[Passage provided]:

════════

So what happens when you take a group of established city artists out to a small country town and get them to work with the locals? Balancing artists' optimistic expectations with the reality of working with those outside their usual audience and community seemed like a recurring theme.

Fiona Abicare, Benjamin Armstrong, Damiano Bertoli, Agatha Gothe-Snape, Nathan Gray, Matthew Griffin, Bianca Hester, Helen Johnson, Laresa Kosloff, Nicholas Mangan, TV Moore, Joshua Petherick, Stuart Ringholt, Andy Thomson, Justene Williams, and Gabrielle de Vietri

ART#2: Horsham

Presented by ACCA

Curated by Hannah Mathews

 

7 May - 3 July 2011

ART#2 in Horsham is the latest in a series of projects by the Australian Centre of Contemporary Art where that gallery produces and tours contemporary art projects and exhibitions around regional galleries in Victoria. This began in 2010 with ART#1 that toured Shepparton Art Gallery, Wangaratta Exhibitions Gallery and Benalla Art Gallery. Whereas ART#1 consisted solely of a touring gallery show, the more ambitious ART#2 opted for more community engagement, and featured both a touring exhibition and series of site-specific projects. For the Horsham edition of ART#2, most of these projects took place over Queen’s Birthday Weekend (11-13 June) at locations across Horsham and the nearby township of Natimuk.

════════

[Source data]:
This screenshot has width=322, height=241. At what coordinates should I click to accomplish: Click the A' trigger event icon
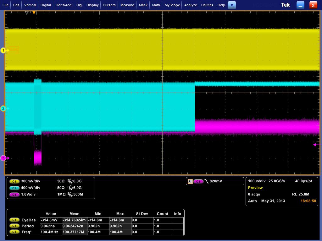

════════

[Written request]:
Continue the text about the ART#2: Horsham project from where it stops.

[Expected output]:
The exhibition (on display at the Horsham Regional Art Gallery’s temporary home, the Jubilee Hall while the gallery proper is upgraded) brought together a strong selection of recent works by renowned, mainly Melbourne, artists. While the introduction to the catalogue stated that this show would respond to HRAG’s photography collection, aside from a few sculptural works, the exhibition was really just a collection of recent works largely using collage techniques, and found imagery. While this may suggest a rather narrow, or arbitrary curatorial premise, it provide a great thematic framework for showcasing recent works by contemporary Australian artists. My only suggestion would be, given the intended local audience, a few brief wall texts may have been helpful, as an alternative to the longer essays in the catalogue.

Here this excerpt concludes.